Saved data entries:
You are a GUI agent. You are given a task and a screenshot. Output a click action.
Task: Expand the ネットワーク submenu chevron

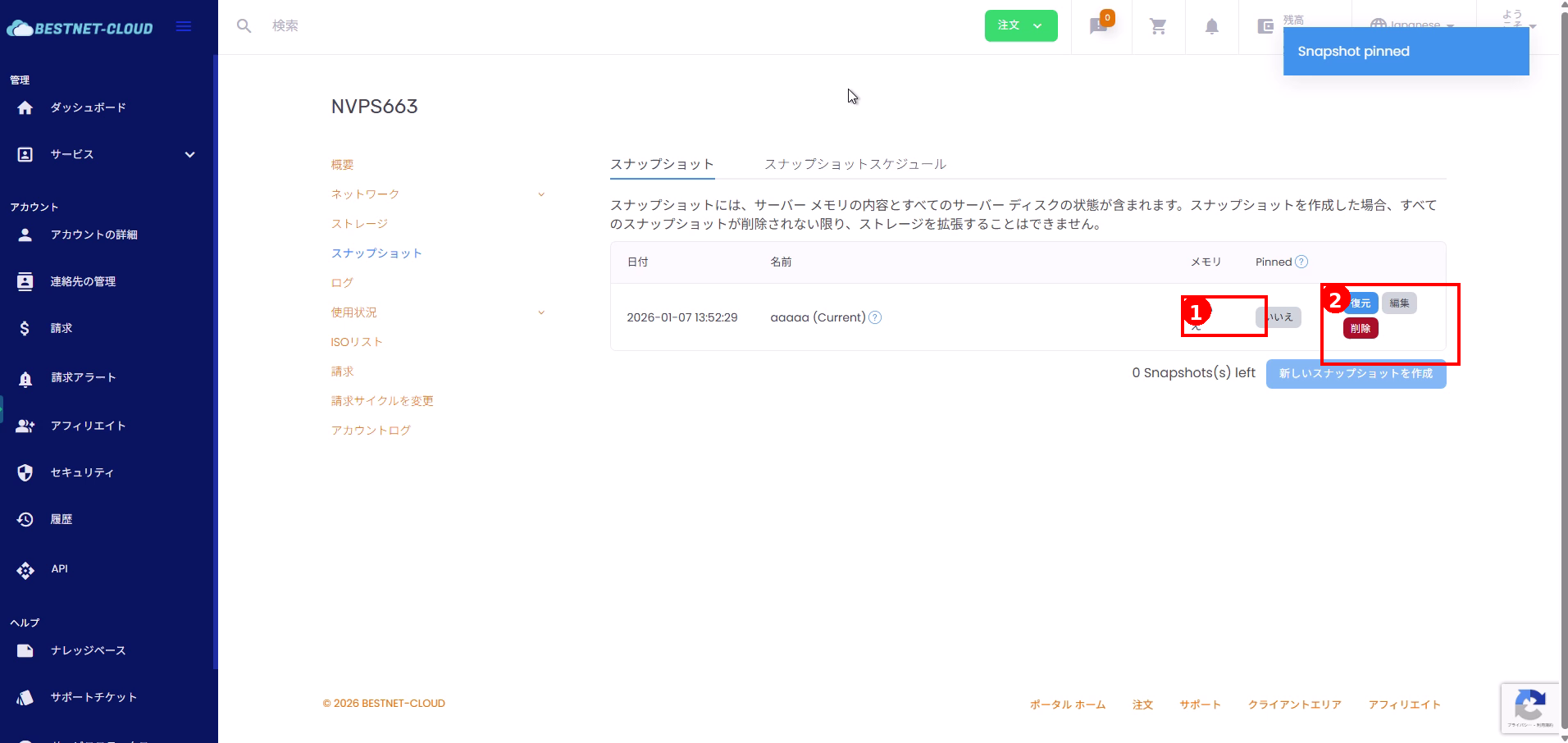point(540,194)
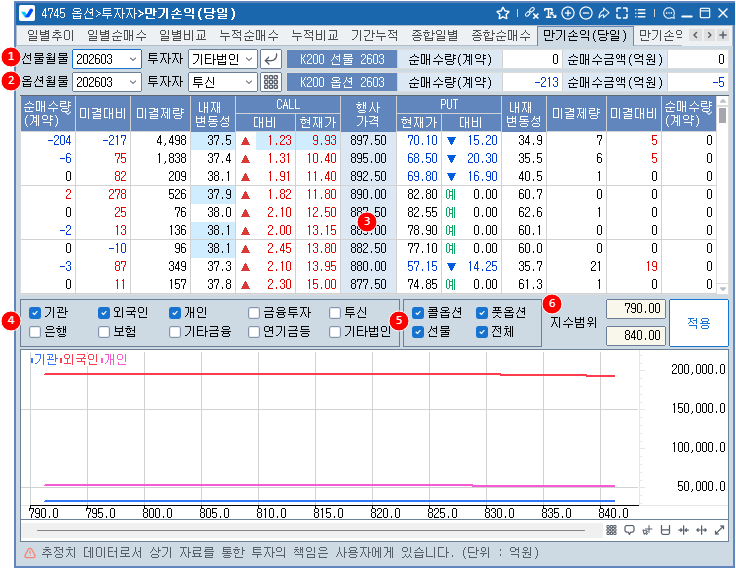Click the favorites star icon in title bar
The height and width of the screenshot is (569, 736).
tap(503, 13)
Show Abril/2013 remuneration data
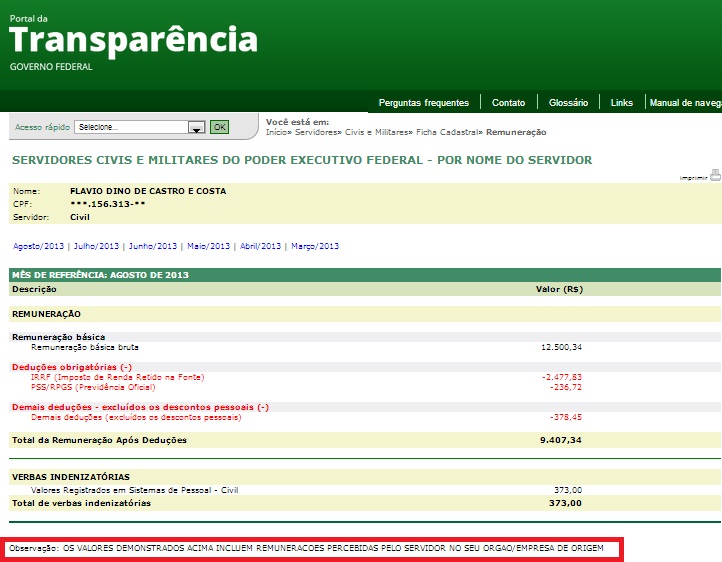This screenshot has height=562, width=722. 259,246
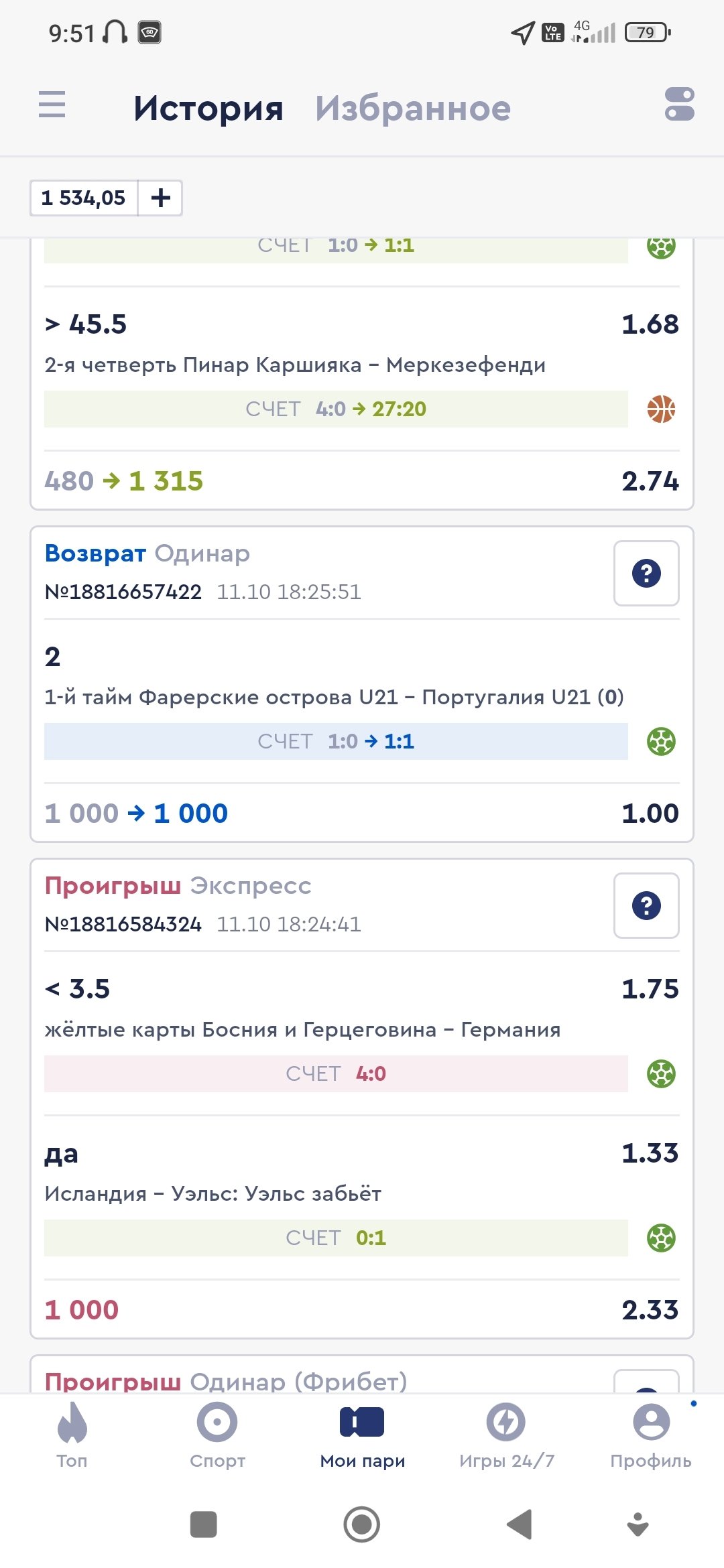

__YOUR OBJECTIVE__. Transcribe each entry exactly; images stay out.

__YOUR RESPONSE__.
You are a GUI agent. You are given a task and a screenshot. Output a click action.
Task: Expand the ネットワーク submenu chevron

point(540,194)
Click the favorites star icon in title bar
The height and width of the screenshot is (569, 736).
tap(503, 13)
Show Abril/2013 remuneration data
This screenshot has height=562, width=722. 259,246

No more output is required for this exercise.